Here too, he can hardly make a contrast between love and knowledge pure and simple, because both go together. Genuine theologians are themselves part of the people; they study Mary, because they love her and want to know her better. The Holy Father himself is an example of this. And he stands in stark contrast with many theologians after the Second Vatican Council, who had nothing good to say about Marian devotions. They even threw away their rosaries, sometimes ostentatiously destroying them in protest at the pulpit. That is the arrogance of theologians that comes not from knowledge, but from a lack of knowledge. With all their theologies and often ideologies they do not truly know the Blessed Virgin Mary. Otherwise they could never do such things.

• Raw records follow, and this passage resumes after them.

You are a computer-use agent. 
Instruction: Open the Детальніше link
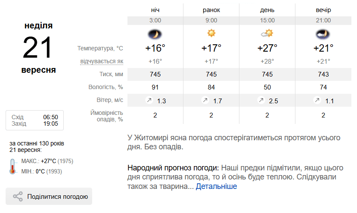tap(216, 186)
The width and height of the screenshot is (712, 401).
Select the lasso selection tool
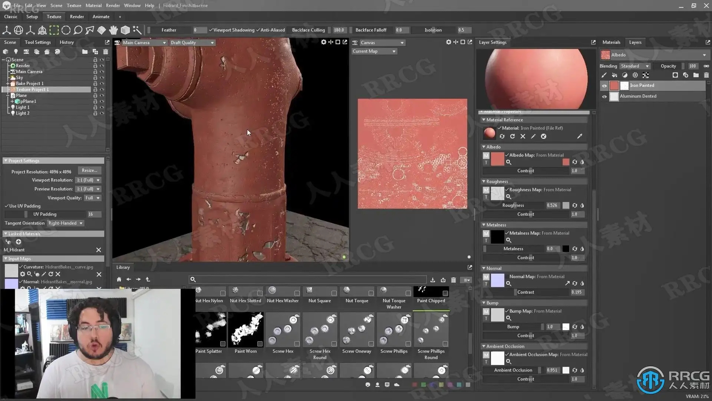coord(78,30)
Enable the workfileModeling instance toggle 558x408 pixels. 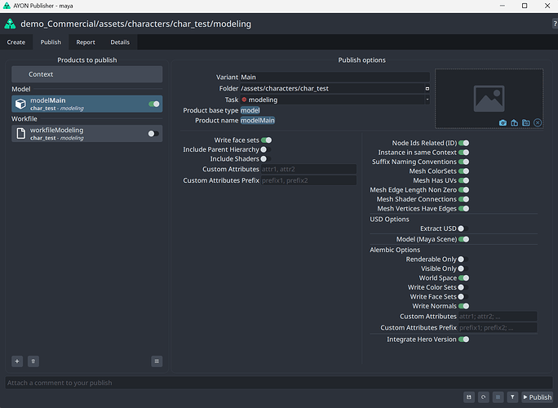click(x=153, y=134)
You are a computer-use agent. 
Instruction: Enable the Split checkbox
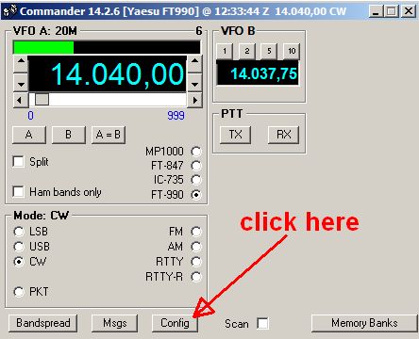pos(18,162)
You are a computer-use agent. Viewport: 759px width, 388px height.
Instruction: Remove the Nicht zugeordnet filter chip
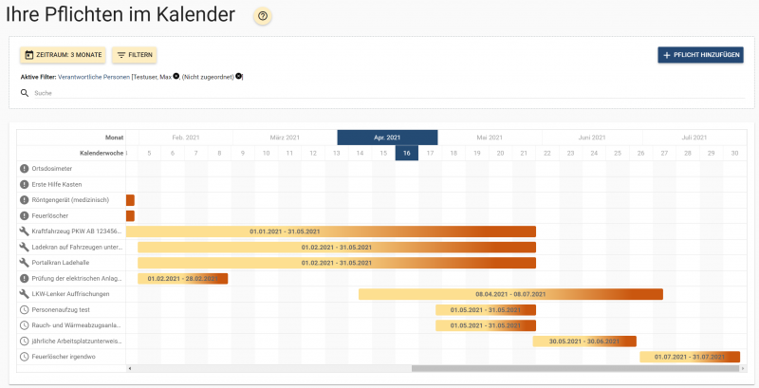[239, 76]
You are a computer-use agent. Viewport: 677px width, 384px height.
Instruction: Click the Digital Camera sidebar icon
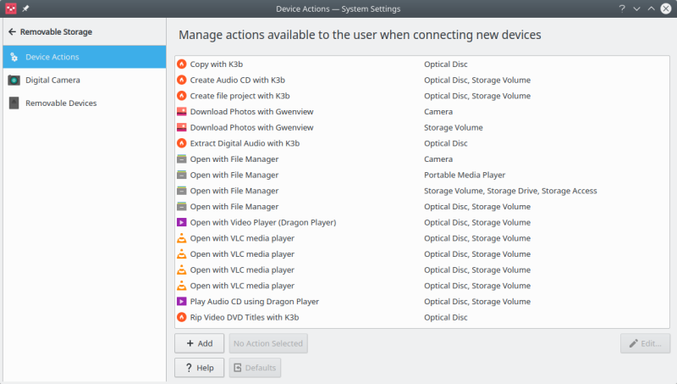(14, 81)
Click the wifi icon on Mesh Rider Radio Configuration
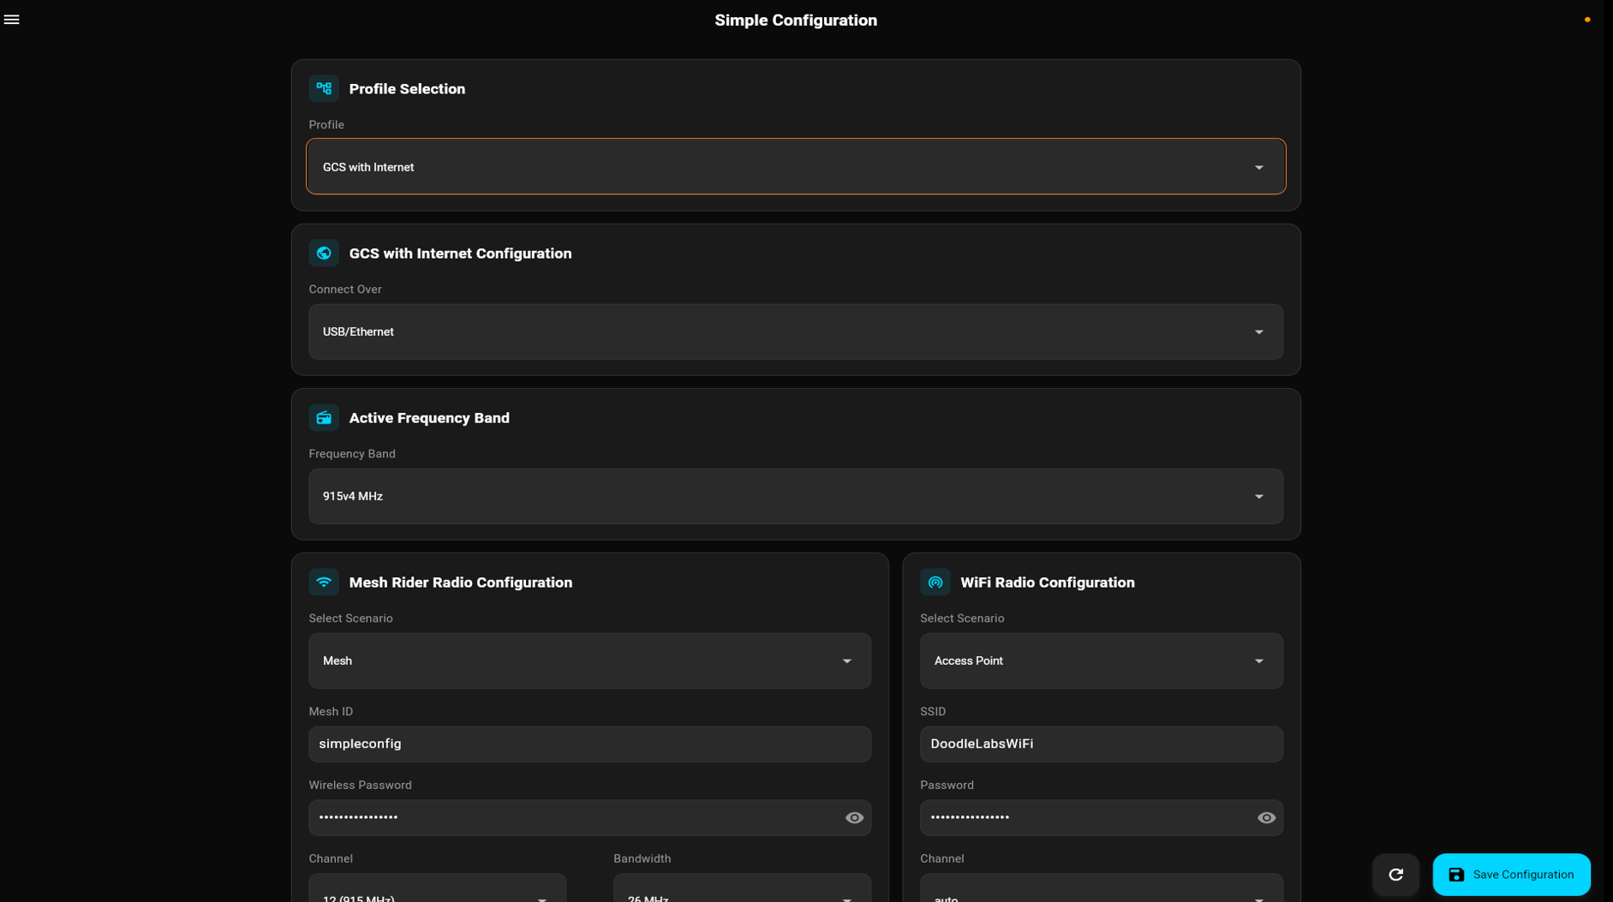The width and height of the screenshot is (1613, 902). pos(324,582)
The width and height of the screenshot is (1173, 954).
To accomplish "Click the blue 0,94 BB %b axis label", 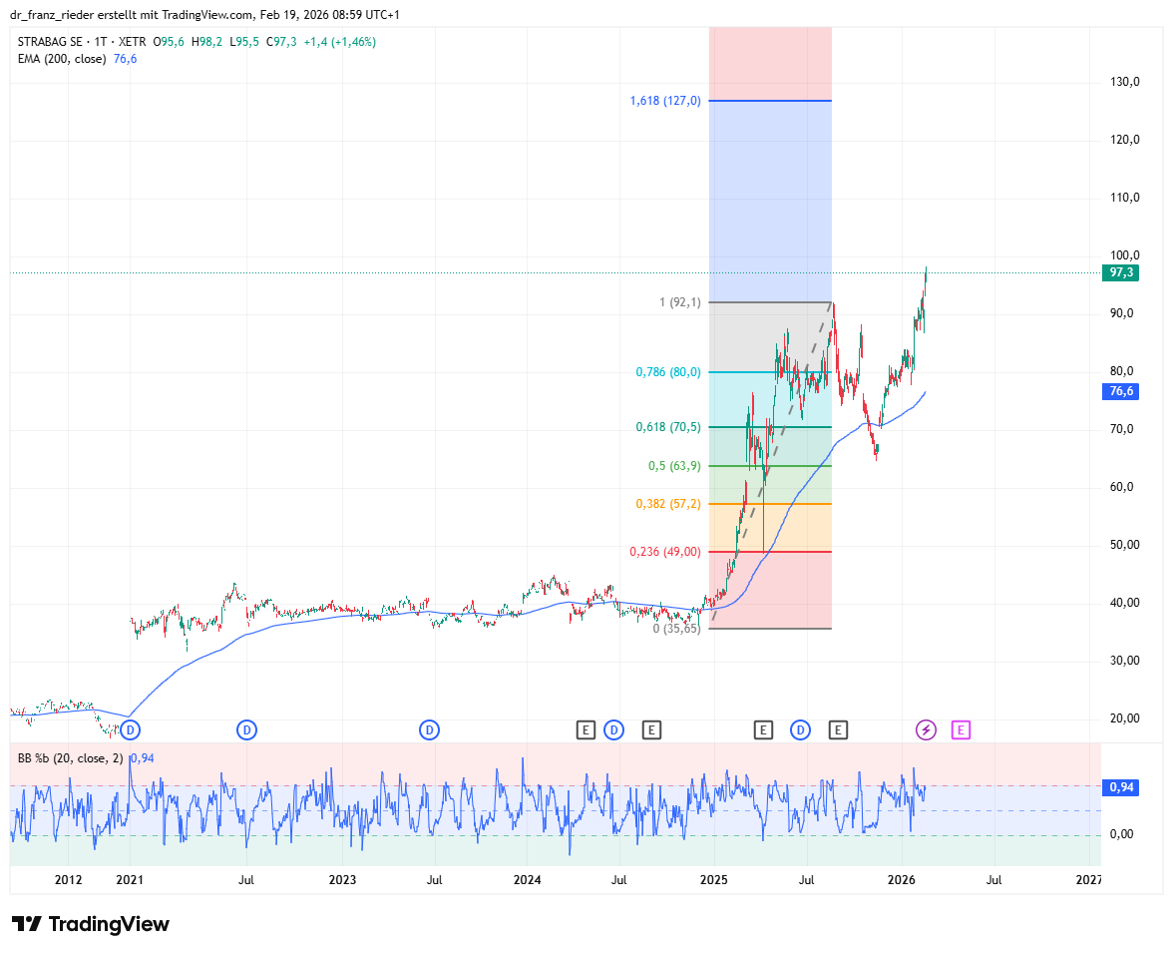I will point(1122,787).
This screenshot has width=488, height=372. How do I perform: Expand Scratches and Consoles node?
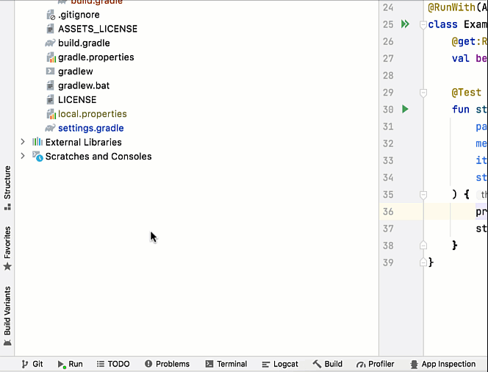pyautogui.click(x=23, y=156)
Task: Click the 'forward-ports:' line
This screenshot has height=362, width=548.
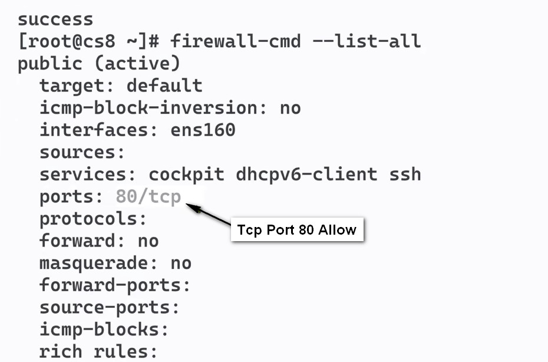Action: pyautogui.click(x=115, y=286)
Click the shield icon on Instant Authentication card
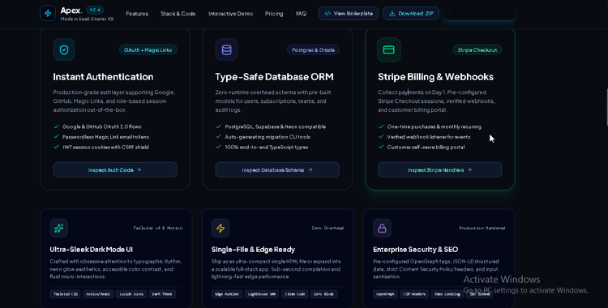The width and height of the screenshot is (608, 308). click(x=64, y=49)
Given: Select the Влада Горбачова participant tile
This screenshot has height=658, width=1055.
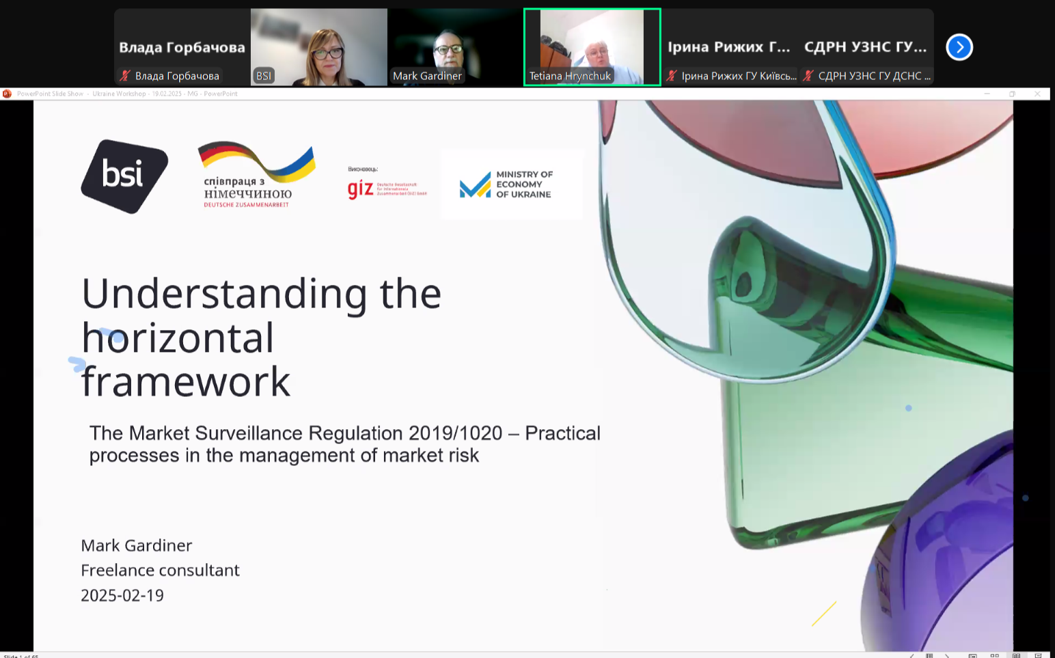Looking at the screenshot, I should [182, 47].
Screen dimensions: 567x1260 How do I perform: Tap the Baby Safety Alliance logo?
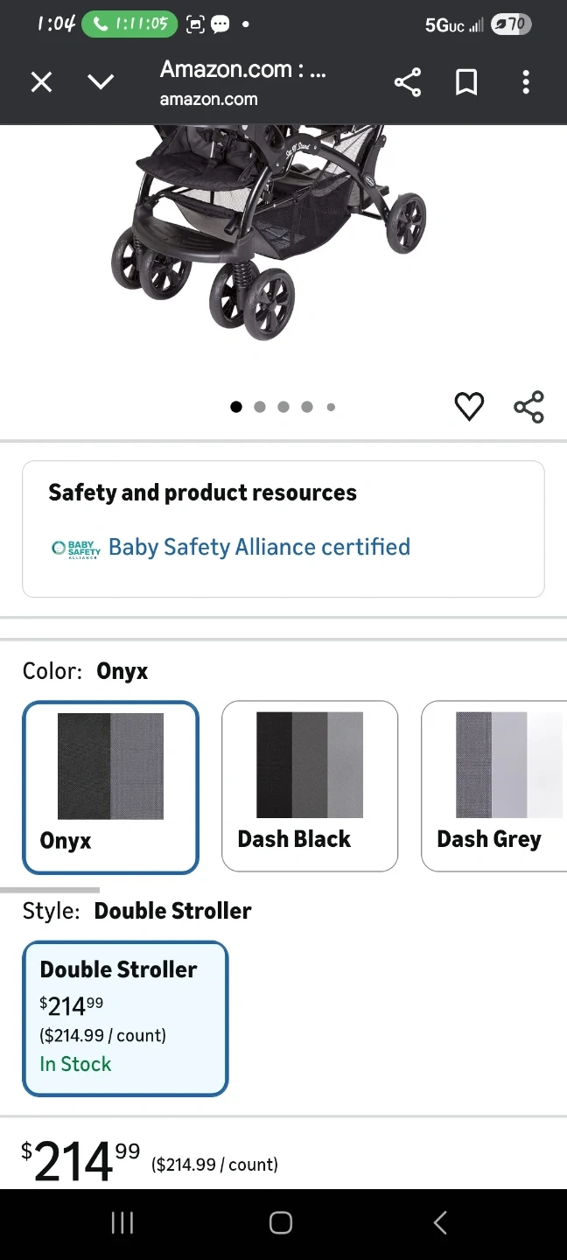[76, 549]

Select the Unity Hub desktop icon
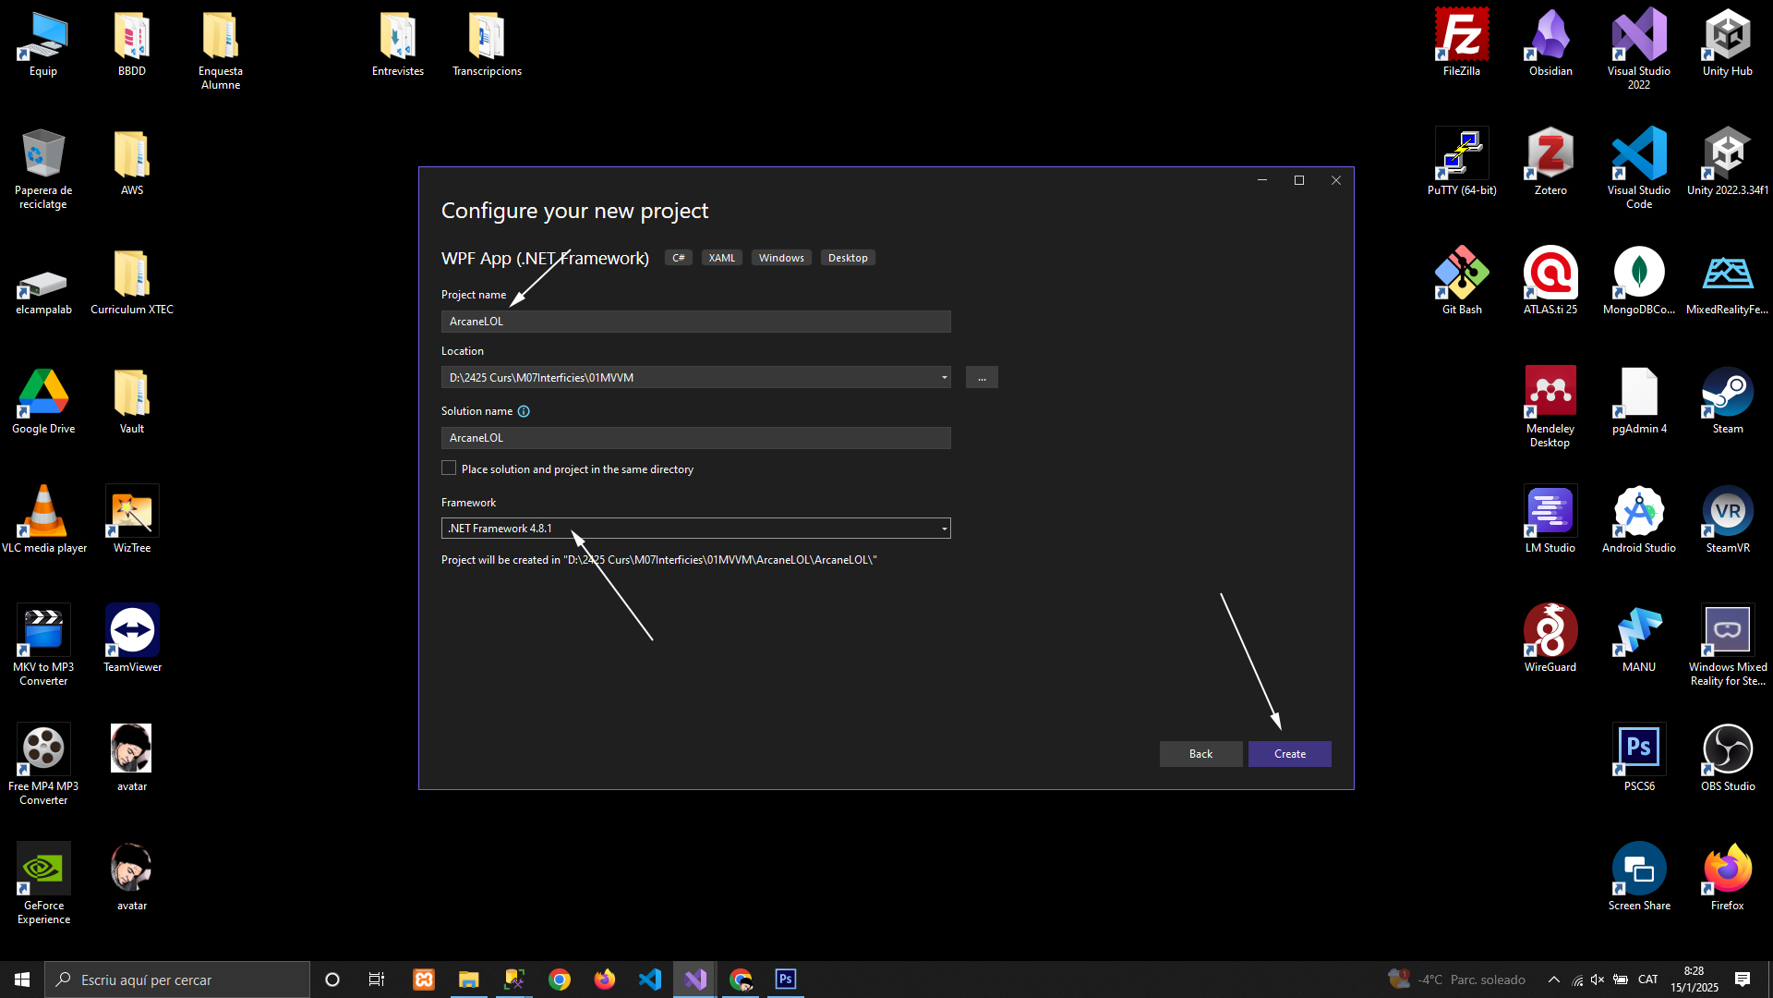[1727, 43]
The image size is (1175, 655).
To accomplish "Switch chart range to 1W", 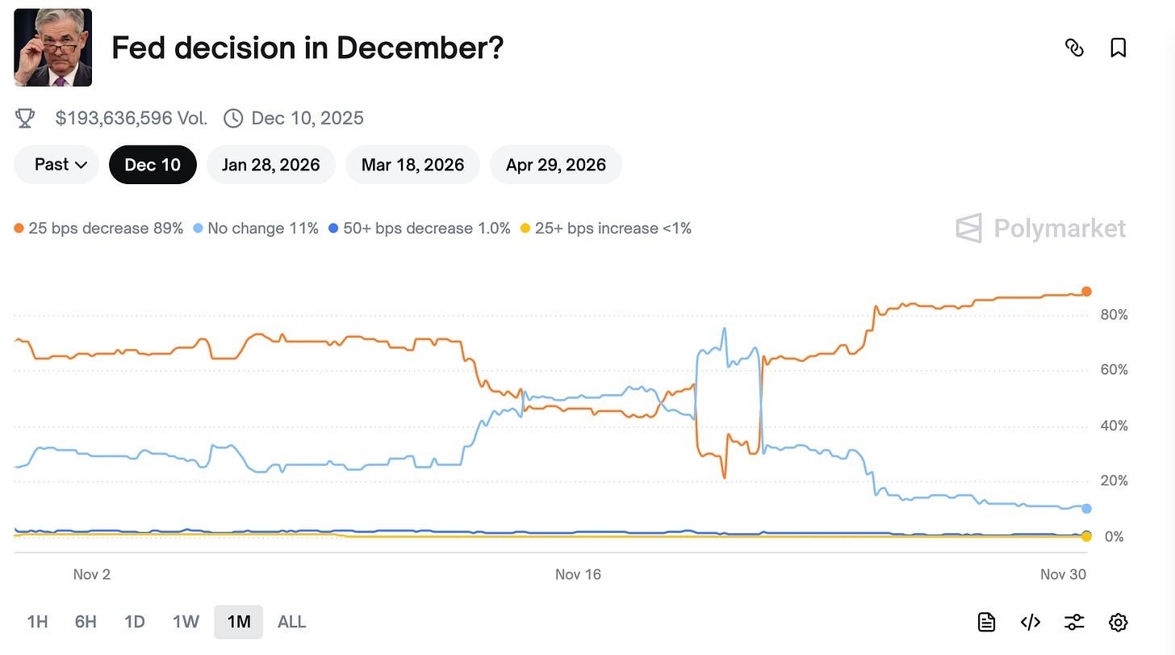I will click(x=185, y=621).
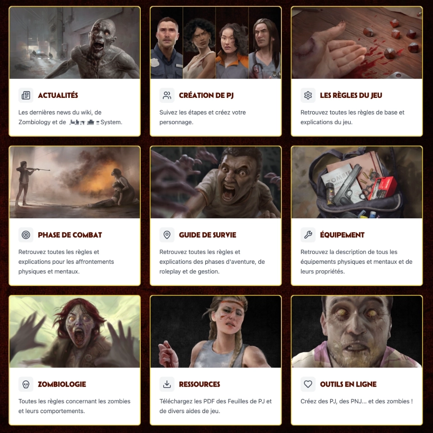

The Holy Father defends the faith of the people against such arrogance from the side of liberal post Vatican II theologians. This is yet one of the many continuities between Pope Francis and a great theologian like Pope Benedict that people fail to understand. Pope Benedict said: "The primary good for which the Church has responsibility, is the faith of the simple people. The respect and reverence for this simple faith must be the inner measuring rod of all theological teaching." "This simplicity is the True, and the True is the simple."
What Pope Benedict has begun for the liturgy, a rediscovery of its roots and the richness of its tradition, Pope Francis seems to do for devotions. An earlier Vatican document taught that devotions connect the official liturgy and the dogmatic theology of the Church with the lives of the individual people in the world. This seems to be the concern Pope Francis took on, especially when he prayed the rosary in St. Peter’s square, with an ancient icon of the Blessed Virgin Mary.
And so perhaps it would be good if the self-proclaimed fans of Pope Francis began to read what he in fact said. This would prove them to be true fans, i.e. true lovers of Pope Francis; for someone who truly loves wants to know. Currently they know so little that they can hardly claim to love.
It might be that we have lost our basic ability to read and understand texts. But it also might be that there is, at the root of it, a basic misunderstanding about the nature of love itself. Love cannot be without knowledge. It is not an infatuation that projects one’s own needs and expectations on the other person. This indeed would make us incapable of hearing or seeing anything else but what we want to see or hear. Amor oculus est, says another pope, St. Gregory the Great. Love is eye, love makes seeing. True love, that is.
The one who loved Jesus most, is the one to whom Pope Francis has such a great devotion: the Blessed Virgin Mary. One of the titles of Mary is “Seat of Wisdom:” she is the seat of knowledge, the seat of Jesus her Son, the Divine Logos. And this is what enabled her to love him best.
May Mary, the Seat of Wisdom, help us to know and love her Son evermore.